Pour écrire il faut se sur-estimer. Oui. Ou bien se sous-estimer, ce qui revient au même. Il ne s'agit que d'éviter la norme. Il faut avoir une idée surfaite de soi-même (je suis plus sensible que les autres, je souffre plus que les autres, je suis toujours le bouc émissaire de quelqu'un, etc). Il faut faire le ménage dans son bureau et sur sa table de trravail (c'est fait). Il faut bouffer du livre jusqu'à ressentir les premiers symptômes (pas désagréables) de l'indigestion cérébrale. Il faut sans transition, et avec le plus grand naturel, passer de l'addiction-blog à l'addiction-papier.
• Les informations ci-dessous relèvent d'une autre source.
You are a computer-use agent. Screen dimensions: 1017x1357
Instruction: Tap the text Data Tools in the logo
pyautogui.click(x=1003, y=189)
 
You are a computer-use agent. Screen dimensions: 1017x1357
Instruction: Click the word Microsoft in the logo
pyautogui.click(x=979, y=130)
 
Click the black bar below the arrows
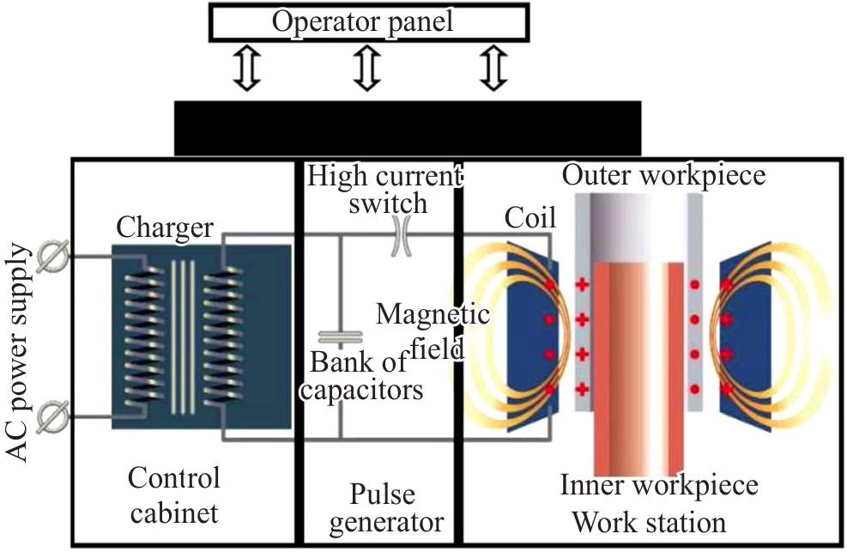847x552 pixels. coord(408,127)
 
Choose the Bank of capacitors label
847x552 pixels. coord(366,376)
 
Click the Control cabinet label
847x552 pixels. coord(173,495)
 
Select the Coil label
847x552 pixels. coord(529,218)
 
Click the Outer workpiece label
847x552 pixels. coord(662,175)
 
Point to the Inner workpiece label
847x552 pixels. coord(659,486)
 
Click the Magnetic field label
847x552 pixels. coord(433,330)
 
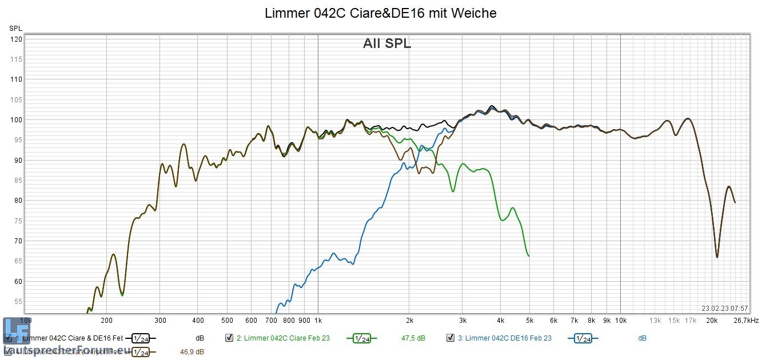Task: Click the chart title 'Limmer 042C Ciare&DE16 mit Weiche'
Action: (380, 13)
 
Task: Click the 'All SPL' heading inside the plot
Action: (387, 43)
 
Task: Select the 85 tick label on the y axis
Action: (18, 181)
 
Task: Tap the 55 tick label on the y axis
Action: (18, 301)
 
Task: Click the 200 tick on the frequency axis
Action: (106, 321)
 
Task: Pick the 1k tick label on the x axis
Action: (318, 321)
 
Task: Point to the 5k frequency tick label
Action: (529, 321)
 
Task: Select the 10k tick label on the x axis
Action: (620, 321)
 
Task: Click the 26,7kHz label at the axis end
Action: (745, 321)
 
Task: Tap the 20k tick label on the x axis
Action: (712, 321)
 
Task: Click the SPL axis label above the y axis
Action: (15, 28)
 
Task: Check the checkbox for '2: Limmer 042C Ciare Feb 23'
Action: (229, 338)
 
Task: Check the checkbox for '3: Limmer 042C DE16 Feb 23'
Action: (450, 338)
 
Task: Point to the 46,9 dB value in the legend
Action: (192, 352)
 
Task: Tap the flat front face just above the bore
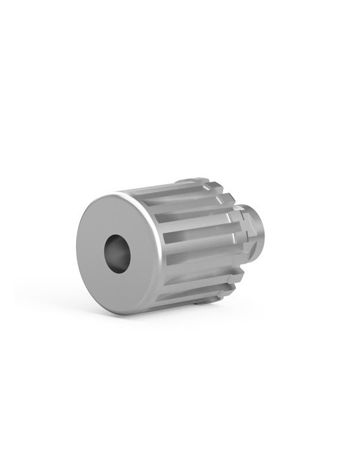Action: [120, 217]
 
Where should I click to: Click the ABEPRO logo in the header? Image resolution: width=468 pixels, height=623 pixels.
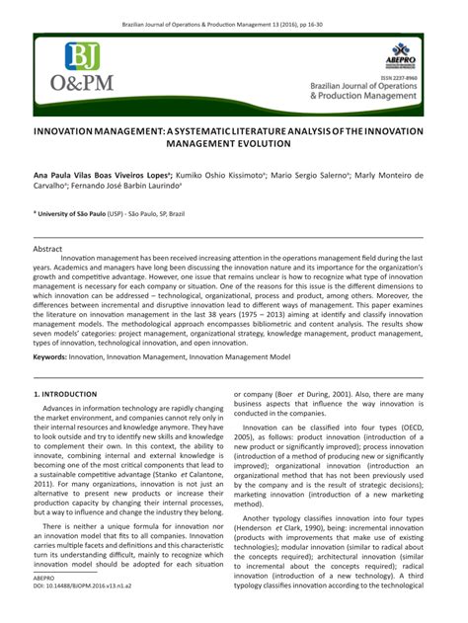coord(400,51)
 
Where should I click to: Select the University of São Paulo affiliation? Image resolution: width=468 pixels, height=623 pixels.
coord(76,212)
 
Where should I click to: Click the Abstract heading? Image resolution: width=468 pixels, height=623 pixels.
coord(49,250)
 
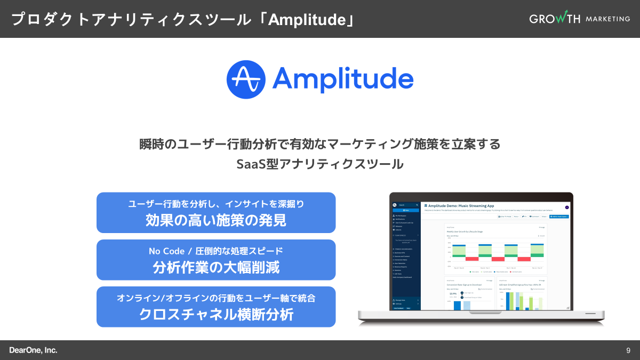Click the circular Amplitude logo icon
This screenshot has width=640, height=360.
[x=246, y=79]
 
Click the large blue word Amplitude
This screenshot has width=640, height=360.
[x=343, y=79]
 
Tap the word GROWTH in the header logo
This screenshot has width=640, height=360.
[x=555, y=19]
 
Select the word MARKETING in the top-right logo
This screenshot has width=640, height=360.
[x=607, y=19]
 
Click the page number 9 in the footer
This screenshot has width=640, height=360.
[x=628, y=350]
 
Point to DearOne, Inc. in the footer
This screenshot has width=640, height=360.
[x=33, y=350]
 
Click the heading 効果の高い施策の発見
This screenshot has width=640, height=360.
[x=216, y=220]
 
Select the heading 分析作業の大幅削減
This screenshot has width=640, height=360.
[x=216, y=267]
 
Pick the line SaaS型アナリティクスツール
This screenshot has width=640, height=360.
[x=320, y=164]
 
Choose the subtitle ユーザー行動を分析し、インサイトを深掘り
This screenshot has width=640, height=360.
[x=216, y=204]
Il faut se lever en n'ayant qu'une idée en tête : lire, écrire (c'est facile). Il faut se coucher en n'ayant plus la force de s'inventer une histoire. Il faut rêver (Anne-Marie Lejeune en sait quelque chose et pourra vous raconter). Il faut ... s'abstenir de vivre et peut-être, s'abstenir d'espérer qu'il puisse y avoir pour soi, quelque chose qui s'appelle l'amour ou l'avenir. Il faut passer à table. Et commencer.